Exercise directions
Repeat verbatim every line of the records from the one containing "You are a GUI" through the end, including both of those.
○ ○ ○
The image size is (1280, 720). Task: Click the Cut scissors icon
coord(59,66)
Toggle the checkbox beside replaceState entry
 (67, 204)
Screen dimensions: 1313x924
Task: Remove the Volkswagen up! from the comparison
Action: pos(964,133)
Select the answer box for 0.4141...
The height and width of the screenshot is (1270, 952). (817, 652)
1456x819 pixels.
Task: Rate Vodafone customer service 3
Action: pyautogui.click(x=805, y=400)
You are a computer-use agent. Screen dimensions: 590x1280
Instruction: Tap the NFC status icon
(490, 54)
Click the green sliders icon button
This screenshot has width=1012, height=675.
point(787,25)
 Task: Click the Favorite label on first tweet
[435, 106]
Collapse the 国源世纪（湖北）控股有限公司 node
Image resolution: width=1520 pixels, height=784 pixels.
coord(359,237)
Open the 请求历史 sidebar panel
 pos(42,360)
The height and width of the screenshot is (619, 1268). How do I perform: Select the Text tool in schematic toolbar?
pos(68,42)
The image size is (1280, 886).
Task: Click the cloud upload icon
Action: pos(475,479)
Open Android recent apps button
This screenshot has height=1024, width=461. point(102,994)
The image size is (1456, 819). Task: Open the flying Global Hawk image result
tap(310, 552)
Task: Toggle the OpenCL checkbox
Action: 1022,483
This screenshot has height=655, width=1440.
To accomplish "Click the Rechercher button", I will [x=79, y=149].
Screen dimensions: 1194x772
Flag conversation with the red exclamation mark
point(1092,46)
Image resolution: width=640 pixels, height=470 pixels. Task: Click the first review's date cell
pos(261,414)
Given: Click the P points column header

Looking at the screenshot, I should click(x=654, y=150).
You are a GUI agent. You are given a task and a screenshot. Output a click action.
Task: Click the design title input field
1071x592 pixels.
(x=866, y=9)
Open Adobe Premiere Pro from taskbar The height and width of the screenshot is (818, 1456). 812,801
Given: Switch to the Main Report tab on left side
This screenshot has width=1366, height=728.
○ ○ ○
Complete response
You are a GUI agent. You are given a task and a screenshot. Output a click action.
Task: Click the design title input field
1071x592 pixels.
(x=866, y=9)
Open Adobe Premiere Pro from taskbar The height and width of the screenshot is (818, 1456). 812,801
Given: Switch to the Main Report tab on left side
This screenshot has width=1366, height=728.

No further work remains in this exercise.